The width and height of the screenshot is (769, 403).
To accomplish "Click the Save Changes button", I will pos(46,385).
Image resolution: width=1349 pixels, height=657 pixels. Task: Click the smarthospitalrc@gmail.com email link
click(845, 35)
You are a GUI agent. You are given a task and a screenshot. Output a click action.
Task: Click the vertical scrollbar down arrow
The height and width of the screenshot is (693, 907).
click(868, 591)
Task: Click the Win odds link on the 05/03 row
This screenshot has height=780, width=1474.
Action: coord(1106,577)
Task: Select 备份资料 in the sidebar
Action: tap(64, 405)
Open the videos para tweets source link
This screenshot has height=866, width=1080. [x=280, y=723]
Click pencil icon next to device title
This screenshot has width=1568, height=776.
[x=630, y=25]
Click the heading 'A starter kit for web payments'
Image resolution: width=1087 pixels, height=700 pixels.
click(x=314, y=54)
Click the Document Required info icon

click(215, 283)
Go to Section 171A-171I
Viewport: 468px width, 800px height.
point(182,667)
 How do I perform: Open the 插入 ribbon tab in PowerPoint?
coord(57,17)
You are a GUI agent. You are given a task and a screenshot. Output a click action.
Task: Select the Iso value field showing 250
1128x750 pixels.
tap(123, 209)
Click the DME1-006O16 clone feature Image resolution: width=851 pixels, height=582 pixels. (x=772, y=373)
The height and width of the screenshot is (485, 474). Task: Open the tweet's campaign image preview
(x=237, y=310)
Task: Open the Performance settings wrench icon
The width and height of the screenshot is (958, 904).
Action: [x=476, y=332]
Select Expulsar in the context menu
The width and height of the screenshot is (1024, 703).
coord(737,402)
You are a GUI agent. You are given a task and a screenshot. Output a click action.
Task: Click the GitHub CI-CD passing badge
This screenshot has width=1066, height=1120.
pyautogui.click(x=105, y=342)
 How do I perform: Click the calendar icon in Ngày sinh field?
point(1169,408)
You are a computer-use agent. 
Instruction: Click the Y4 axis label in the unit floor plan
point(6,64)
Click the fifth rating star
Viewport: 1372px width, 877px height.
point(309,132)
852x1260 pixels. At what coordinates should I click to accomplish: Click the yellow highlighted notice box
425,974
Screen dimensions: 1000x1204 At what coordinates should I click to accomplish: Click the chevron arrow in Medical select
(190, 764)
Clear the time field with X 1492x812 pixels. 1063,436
###
Copy nothing except the lines from the one holding "How do I perform: Click" through the last line of the data above, and return them exactly.

 How do I perform: Click the calendar icon in Ngày sinh field?
point(1169,408)
You are a computer-use agent. 
Instruction: Click the Y4 axis label in the unit floor plan
point(6,64)
Click the fifth rating star
Viewport: 1372px width, 877px height.
point(309,132)
852x1260 pixels. At what coordinates should I click to accomplish: Click the yellow highlighted notice box
425,974
Screen dimensions: 1000x1204 At what coordinates should I click to accomplish: Click the chevron arrow in Medical select
(190, 764)
Clear the time field with X 1492x812 pixels. 1063,436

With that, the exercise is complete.